# Can Orandas and Blackmoors have babies



## cwlodarczyk (Sep 13, 2005)

Yep.
They're the same species, just different breeds. The same as with dogs.


----------



## andbigdaddy2 (Oct 3, 2006)

cool i hope some of these eggs hatch then :hihi: even one would be cool


----------



## cwlodarczyk (Sep 13, 2005)

If you expect them to survive you're going to need to give them some cover or remove them from the tank - the larger goldfish will eat them otherwise.

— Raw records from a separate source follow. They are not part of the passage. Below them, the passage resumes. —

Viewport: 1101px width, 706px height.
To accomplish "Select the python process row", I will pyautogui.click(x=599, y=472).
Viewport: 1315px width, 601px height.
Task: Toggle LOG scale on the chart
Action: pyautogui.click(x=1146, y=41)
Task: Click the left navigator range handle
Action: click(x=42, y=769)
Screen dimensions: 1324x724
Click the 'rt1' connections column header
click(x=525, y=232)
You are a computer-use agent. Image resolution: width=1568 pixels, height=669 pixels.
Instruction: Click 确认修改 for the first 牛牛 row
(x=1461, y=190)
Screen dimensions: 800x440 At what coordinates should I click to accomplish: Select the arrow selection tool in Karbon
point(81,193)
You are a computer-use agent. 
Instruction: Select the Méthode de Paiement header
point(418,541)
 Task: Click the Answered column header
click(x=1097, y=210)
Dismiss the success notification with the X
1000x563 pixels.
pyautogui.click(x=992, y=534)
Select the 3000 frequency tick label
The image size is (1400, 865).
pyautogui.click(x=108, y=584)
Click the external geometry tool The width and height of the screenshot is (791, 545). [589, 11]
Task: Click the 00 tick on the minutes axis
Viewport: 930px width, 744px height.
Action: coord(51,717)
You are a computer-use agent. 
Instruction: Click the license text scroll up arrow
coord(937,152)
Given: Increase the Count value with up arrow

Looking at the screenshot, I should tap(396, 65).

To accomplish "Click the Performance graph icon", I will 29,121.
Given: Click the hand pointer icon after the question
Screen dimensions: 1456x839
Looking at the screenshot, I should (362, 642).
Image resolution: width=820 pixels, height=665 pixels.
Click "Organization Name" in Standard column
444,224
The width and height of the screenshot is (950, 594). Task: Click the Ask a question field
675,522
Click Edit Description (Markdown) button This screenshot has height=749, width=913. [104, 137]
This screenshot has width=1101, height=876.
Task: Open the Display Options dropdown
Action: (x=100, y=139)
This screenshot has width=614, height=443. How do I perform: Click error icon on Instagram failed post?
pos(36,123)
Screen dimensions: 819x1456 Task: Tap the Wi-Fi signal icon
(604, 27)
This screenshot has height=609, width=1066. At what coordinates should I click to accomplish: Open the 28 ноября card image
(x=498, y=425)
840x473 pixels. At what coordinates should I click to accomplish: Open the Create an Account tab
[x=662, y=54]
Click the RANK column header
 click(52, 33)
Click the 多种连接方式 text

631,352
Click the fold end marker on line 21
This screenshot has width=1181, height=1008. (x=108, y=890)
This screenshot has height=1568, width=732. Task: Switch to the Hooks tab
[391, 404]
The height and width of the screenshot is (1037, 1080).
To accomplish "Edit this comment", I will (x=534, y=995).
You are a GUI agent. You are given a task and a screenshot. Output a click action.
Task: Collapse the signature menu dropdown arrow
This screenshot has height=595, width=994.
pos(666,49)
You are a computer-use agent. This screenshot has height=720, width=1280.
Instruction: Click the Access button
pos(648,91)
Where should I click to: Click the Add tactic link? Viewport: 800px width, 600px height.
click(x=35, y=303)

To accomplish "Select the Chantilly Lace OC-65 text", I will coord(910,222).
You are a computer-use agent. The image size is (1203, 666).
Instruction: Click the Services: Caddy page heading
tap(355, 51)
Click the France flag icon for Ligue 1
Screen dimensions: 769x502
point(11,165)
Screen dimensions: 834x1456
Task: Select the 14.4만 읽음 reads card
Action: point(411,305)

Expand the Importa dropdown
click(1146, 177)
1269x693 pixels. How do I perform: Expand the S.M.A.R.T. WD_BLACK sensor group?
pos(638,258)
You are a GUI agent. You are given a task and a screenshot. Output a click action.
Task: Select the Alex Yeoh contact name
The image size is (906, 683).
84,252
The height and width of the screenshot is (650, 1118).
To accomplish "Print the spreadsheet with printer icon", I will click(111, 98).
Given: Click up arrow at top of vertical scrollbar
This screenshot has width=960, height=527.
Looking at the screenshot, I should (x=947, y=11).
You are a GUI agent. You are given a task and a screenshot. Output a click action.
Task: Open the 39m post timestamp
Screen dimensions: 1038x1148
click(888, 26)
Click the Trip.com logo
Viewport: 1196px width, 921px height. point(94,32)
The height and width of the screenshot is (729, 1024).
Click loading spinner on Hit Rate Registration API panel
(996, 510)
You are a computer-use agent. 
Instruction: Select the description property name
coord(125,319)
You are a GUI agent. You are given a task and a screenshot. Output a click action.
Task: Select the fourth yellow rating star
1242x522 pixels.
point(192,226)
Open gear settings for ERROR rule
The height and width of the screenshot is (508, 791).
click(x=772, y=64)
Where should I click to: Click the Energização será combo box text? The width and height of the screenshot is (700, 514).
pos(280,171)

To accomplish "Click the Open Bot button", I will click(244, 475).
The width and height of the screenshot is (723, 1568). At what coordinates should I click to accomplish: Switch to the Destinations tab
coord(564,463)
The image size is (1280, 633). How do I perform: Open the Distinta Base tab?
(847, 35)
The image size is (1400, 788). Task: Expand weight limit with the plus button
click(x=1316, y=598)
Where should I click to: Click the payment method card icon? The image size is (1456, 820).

If you haven't seen it yet you should take a look at Goldfish Paradise Society - they have a lot of great info there.


----------



## Finch_man (Mar 21, 2006)

I got three pair of my to goldfish breed durning this summer. A lot of eggs on my amazon sword. If your eggs are cloudy then they are filterize which means they are not going to hatch and you might wana get rid of it because of disease. If they are clear then are filterize.


----------



## andbigdaddy2 (Oct 3, 2006)

i removed them and stuck them in my planted ten gallon was the only thing i had luckly i saw the eggs before i bought the fish i was going to buy to day so the tank was empty if any hatch ill post picks and make sure to offer some for free to all


----------



## andbigdaddy2 (Oct 3, 2006)

Hey what will they look like a black moor with a red cap? or what


----------



## qazplm25 (Mar 3, 2006)

pics would be splendid


----------



## andbigdaddy2 (Oct 3, 2006)

Bad news all i dont think they are going to hatch im not sure if the moor didnt milt on them or what but its been since friday and no hatching yet im going to give them till tonite then syphon them out before they rot prob add some corys to eat them as well


----------



## CardBoardBoxProcessor (Sep 17, 2006)

Yeah.. they can.. but if you get the wen head and the moor eyes.. it gets pretty fugly. :hihi: just imagine a moor with a wen all over it's face haha.


----------



## andbigdaddy2 (Oct 3, 2006)

I was wrong, i was wrong 3 fry they were hidding in the plants. To small for pics but if they live i will post some after they grow a bit


----------



## devil (Apr 10, 2007)

what colours are the fish eggs and how do i know if my blackmoor or my oranda are male of female:icon_ques


----------



## Suzie Q (Jan 8, 2007)

andbigdaddy2 said:


> I was wrong, i was wrong 3 fry they were hidding in the plants. To small for pics but if they live i will post some after they grow a bit



Congrats! Good Luck on raising the fry!


----------